If you want Privacera Manager to generate a CF template for IAM roles configuration, set this property. IAM Role name which will be used by Hive Application for data access.

hive_data_access_role

EMR_ROLE_FOR_PRESTO

If you want Privacera Manager to generate a CF template for IAM roles configuration, set this property. IAM Role name which will be used by Presto Application for data access.

presto_data_access_role

EMR_HIVE_METASTORE

Metastore type. e.g. "glue", "hive" (For external hive-metastore)

glue

EMR_HIVE_METASTORE_PATH

S3 location for hive metastore

s3://hive-warehouse

EMR_HIVE_METASTORE_CONNECTION_URL

If EMR_HIVE_METASTORE is hive, set this property. JDBC Connection URL for connecting to hive.

jdbc:mysql://<jdbc-host>:3306/<hive-db-name>?createDatabaseIfNotExist=true

EMR_HIVE_METASTORE_CONNECTION_DRIVER

If EMR_HIVE_METASTORE is hive, set this property. JDBC Driver Name

org.mariadb.jdbc.Driver

EMR_HIVE_METASTORE_CONNECTION_USERNAME

If EMR_HIVE_METASTORE is hive, set this property. JDBC UserName

hive

EMR_HIVE_METASTORE_CONNECTION_PASSWORD

If EMR_HIVE_METASTORE is hive, set this property. JDBC Password

StRong@PassW0rd

EMR_HIVE_SERVICE_NAME

Custom hive service name for hive application in EMR

teamA_policy

EMR_TRINO_HIVE_SERVICE_NAME

Custom hive service name for trino application in EMR

teamB_policy

EMR_SPARK_HIVE_SERVICE_NAME

Custom hive access service name for spark applications in EMR

teamC_policy

EMR_APP_SPARK_OLAC_ENABLE

To install Spark application with Privacera plugin, set the property to true.

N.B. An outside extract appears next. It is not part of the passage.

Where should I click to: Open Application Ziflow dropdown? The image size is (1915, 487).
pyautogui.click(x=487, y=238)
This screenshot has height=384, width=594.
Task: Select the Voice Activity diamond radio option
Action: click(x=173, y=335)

OLAC is known as Object Level Access Control.

Note

  • Recommended when complete access control on the objects in AWS S3 is required.

  • When the property is set to true, s3 and s3n protocols will not be supported on EMR clusters while running Spark queries.

true

EMR_APP_SPARK_FGAC_ENABLE

To install Spark application with Privacera plugin, set the property to true. FGAC is known as Fine Grained Access Control for Table and Column.

Note

Recommended for compliance purposes, since the whole cluster will still have direct access to AWS S3 data.

false

EMR_APP_PRESTO_DB_ENABLE

To install PrestoDB application with Privacera plugin, set the property to true.

PrestoDB and Trino are mutually exclusive. Only one should be enabled at a time.

false

EMR_APP_PRESTO_SQL_ENABLE

To install Trino application with Privacera plugin, set the property to true.

PrestoDB and Trino are mutually exclusive. Only one should be enabled at a time.

Note

Trino is supported for EMR versions 6.1.0 and higher.

Note

If the EMR version is 6.4.0, setting this flag installs the Trino plugin.

false

EMR_APP_HIVE_ENABLE

To install Hive application with Privacera plugin, set the property to true.

true

EMR_APP_ZEPPELIN_ENABLE

To install Zeppelin application, set the property to true.

true

EMR_APP_LIVY_ENABLE

To install Livy application, set the property to true.

true

EMR_CUST_CONF_ZIP_PATH

A path where the privacera_cust_conf.zip file will be placed should be added. Privacera Manager will generate a privacera_cust_conf.zip under ~/privacera/privacera-manager/output/emr folder. This privacera_cust_conf.zip needs to be placed at an s3 or any https location from which the EMR cluster can download it.

s3://privacera-artifacts/

EMR_SPARK_ENABLE_VIEW_LEVEL_ACCESS_CONTROL

Set the property to true to enable view-level column masking and row filter for SparkSQL. The property can be used only when you set EMR_APP_SPARK_FGAC_ENABLE to true.

false

EMR_RANGER_IS_FALLBACK_SUPPORTED

Use the property to enable/disable the fallback behavior to the privacera_files and privacera_hive services. It confirms whether the resources files should be allowed/denied access to the user.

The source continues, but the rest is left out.